_The problem_:
Exactly as they appear below, repeat the lines from the one with "Collapse the addInnerInterceptor" through the one with "Task: Select the Grade calculators link", and no others.

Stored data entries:
• • • •
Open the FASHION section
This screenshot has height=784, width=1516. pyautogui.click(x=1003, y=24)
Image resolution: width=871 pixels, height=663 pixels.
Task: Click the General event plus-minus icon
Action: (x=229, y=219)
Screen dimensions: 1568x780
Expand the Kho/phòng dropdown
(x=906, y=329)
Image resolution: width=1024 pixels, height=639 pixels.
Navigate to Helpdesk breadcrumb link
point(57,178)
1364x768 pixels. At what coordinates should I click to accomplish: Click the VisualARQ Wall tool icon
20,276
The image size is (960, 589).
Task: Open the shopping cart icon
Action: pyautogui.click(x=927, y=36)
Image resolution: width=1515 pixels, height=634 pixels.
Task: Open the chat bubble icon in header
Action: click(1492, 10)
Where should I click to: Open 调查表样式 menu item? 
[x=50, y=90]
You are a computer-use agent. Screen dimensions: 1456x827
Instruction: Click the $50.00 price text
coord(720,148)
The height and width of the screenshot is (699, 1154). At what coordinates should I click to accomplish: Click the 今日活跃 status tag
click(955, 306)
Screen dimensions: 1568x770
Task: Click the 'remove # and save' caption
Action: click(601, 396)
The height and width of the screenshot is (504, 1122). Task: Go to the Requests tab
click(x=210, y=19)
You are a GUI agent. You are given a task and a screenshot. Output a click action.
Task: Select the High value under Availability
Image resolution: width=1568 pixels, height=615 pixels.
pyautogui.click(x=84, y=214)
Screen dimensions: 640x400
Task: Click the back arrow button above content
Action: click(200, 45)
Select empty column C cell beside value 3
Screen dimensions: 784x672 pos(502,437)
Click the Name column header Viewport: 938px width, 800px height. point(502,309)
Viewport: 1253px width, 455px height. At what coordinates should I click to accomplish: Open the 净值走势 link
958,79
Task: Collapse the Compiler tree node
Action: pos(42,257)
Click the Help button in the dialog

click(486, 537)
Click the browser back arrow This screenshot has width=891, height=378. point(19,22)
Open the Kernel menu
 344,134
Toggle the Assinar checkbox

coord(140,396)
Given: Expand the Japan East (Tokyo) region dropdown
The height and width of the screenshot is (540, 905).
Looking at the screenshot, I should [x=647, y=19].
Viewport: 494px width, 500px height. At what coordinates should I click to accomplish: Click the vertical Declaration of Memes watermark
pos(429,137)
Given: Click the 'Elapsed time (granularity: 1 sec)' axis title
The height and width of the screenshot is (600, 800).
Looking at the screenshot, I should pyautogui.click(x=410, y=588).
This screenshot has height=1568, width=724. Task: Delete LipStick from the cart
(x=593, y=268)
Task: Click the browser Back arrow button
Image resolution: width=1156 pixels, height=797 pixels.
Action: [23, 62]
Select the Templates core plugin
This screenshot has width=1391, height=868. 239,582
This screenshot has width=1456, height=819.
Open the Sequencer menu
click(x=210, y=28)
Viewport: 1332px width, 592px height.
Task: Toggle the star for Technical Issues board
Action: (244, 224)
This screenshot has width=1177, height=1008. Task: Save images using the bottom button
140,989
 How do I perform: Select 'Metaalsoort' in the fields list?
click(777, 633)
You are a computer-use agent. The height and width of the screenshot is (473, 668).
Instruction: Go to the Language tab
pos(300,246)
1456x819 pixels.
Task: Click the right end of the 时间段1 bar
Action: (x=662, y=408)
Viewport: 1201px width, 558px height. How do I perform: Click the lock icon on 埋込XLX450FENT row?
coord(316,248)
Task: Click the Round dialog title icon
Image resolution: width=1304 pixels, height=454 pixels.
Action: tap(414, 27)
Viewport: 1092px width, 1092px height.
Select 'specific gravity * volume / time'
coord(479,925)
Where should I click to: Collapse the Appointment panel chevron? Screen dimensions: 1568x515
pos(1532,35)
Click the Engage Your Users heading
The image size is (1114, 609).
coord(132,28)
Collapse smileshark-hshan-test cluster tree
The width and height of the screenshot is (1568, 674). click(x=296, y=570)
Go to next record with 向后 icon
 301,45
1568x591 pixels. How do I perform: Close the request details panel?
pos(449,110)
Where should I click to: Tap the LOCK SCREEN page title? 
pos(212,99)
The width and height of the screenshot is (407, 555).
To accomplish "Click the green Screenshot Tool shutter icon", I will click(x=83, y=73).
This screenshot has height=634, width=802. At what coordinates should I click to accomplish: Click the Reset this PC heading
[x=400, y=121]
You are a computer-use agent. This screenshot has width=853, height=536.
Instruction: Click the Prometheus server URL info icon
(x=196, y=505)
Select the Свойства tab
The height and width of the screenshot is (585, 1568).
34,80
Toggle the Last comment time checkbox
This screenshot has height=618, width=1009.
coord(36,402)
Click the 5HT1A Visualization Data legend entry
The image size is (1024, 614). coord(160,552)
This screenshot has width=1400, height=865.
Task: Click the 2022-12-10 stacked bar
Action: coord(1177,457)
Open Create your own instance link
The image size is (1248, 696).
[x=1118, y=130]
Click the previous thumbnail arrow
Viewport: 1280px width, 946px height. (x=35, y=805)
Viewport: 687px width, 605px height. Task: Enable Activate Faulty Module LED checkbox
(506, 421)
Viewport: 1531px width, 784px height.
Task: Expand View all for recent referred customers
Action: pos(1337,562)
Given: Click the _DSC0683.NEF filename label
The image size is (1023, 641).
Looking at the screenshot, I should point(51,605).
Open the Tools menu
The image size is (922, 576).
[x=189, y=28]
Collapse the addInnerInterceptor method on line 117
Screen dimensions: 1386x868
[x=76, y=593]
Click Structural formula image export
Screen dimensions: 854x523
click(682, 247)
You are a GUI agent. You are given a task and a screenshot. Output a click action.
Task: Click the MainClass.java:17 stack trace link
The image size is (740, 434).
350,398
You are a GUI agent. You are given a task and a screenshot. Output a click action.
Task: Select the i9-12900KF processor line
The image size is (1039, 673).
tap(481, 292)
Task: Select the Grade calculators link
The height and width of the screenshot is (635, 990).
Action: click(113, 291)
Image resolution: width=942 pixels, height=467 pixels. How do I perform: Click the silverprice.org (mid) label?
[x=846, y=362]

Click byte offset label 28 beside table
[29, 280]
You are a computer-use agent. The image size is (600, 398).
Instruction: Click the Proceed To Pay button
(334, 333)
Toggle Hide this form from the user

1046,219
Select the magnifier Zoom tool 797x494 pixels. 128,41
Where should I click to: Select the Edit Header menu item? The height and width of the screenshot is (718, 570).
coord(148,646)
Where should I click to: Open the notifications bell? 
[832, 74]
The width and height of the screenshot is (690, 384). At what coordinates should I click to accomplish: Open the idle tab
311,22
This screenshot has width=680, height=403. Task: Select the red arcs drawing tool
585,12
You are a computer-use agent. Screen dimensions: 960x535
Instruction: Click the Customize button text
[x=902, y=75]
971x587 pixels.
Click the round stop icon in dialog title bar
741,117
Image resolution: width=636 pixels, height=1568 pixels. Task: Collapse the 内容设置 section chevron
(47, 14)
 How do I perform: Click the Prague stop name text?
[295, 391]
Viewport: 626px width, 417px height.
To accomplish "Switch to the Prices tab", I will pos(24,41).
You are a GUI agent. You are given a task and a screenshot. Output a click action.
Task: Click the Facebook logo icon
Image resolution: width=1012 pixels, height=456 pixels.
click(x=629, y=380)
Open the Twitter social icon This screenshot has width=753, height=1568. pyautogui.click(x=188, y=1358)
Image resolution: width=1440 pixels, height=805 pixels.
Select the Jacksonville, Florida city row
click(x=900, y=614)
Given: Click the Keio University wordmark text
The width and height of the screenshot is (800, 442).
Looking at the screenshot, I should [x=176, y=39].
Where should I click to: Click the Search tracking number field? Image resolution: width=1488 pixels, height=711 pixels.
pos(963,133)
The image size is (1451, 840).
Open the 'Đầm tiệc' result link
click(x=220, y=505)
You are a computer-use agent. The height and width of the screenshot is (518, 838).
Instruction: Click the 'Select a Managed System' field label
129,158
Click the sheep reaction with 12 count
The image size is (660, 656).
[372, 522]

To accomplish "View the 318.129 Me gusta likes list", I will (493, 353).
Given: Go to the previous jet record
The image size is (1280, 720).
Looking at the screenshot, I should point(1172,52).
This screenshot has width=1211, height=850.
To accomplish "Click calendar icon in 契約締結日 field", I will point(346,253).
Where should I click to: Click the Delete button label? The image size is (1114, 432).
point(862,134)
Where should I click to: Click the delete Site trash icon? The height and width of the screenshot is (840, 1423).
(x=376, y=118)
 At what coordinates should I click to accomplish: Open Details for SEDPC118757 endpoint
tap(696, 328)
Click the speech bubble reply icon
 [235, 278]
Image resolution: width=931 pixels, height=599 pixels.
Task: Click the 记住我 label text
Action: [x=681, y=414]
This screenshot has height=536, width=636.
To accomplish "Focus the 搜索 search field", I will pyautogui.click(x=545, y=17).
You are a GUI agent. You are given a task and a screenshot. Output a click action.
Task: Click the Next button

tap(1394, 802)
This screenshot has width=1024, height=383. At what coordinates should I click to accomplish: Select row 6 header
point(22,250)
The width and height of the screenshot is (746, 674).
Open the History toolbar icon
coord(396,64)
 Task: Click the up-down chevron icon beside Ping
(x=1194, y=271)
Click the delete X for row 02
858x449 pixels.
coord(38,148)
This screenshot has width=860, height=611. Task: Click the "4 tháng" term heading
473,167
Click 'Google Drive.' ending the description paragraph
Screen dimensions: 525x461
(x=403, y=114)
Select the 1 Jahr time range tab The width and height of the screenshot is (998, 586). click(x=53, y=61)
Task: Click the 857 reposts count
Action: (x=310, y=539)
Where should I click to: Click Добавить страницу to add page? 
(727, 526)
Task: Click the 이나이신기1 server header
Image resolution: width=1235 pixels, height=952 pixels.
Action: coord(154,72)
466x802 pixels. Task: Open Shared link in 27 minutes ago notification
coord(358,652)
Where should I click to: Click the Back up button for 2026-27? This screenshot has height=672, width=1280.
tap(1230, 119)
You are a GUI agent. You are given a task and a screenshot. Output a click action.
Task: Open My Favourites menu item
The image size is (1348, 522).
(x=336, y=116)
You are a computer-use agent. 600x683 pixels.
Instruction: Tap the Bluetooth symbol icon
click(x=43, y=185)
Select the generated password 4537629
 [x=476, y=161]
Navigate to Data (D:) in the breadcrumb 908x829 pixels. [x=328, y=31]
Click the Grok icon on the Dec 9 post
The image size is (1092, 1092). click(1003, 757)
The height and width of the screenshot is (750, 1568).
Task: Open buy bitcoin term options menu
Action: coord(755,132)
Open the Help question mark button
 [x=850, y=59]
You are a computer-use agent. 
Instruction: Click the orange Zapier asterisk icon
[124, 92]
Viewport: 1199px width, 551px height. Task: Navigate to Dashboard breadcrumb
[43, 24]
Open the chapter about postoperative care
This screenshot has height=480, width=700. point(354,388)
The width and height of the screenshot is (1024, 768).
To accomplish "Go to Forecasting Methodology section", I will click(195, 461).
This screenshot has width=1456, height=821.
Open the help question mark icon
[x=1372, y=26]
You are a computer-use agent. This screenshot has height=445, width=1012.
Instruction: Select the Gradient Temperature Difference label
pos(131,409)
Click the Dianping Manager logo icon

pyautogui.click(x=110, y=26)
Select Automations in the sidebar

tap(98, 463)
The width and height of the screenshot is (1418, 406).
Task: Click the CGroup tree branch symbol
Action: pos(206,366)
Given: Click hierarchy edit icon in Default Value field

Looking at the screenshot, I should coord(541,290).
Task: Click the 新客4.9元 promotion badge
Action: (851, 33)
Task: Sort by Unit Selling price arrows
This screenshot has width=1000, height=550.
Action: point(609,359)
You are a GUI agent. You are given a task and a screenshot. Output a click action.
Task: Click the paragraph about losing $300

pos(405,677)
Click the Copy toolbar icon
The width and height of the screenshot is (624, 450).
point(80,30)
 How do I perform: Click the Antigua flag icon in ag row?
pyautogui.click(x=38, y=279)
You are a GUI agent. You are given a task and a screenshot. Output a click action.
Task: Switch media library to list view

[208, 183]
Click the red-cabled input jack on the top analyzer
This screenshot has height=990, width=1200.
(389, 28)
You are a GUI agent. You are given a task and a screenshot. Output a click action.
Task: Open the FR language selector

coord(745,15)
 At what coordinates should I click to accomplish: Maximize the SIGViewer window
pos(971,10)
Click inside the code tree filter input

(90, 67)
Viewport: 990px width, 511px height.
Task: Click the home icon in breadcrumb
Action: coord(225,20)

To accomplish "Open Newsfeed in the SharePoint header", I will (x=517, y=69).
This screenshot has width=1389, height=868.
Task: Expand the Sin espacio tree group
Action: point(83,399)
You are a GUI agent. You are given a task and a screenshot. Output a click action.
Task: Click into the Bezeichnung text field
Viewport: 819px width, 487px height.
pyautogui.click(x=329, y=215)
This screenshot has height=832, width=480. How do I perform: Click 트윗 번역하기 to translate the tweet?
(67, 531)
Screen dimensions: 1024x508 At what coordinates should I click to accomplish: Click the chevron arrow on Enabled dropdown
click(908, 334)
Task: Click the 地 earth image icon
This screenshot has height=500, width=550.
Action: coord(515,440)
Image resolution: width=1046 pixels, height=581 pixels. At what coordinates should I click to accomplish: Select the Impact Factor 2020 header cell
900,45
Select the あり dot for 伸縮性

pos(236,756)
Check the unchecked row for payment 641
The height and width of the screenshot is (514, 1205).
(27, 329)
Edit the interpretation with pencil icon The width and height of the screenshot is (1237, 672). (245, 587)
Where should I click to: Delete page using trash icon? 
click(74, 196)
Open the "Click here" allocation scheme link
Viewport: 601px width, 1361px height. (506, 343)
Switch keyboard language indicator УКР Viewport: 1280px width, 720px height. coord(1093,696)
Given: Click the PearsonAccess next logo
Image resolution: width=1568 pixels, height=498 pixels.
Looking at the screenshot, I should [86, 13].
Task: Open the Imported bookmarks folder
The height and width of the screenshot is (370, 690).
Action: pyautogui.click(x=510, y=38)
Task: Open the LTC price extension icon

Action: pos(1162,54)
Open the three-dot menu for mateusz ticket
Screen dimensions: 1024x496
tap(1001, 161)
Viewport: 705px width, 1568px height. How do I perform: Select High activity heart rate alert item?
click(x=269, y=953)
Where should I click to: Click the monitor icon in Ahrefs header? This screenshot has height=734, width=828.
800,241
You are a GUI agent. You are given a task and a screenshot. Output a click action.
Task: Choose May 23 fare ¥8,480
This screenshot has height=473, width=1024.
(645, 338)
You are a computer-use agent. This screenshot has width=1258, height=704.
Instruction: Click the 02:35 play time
• • • •
_Reply_:
Collapse the addInnerInterceptor method on line 117
Screen dimensions: 1386x868
[x=76, y=593]
Click Structural formula image export
Screen dimensions: 854x523
click(682, 247)
You are a GUI agent. You are given a task and a screenshot. Output a click action.
Task: Click the MainClass.java:17 stack trace link
The image size is (740, 434).
350,398
You are a GUI agent. You are given a task and a screenshot. Output a click action.
Task: Select the i9-12900KF processor line
The image size is (1039, 673).
tap(481, 292)
Task: Select the Grade calculators link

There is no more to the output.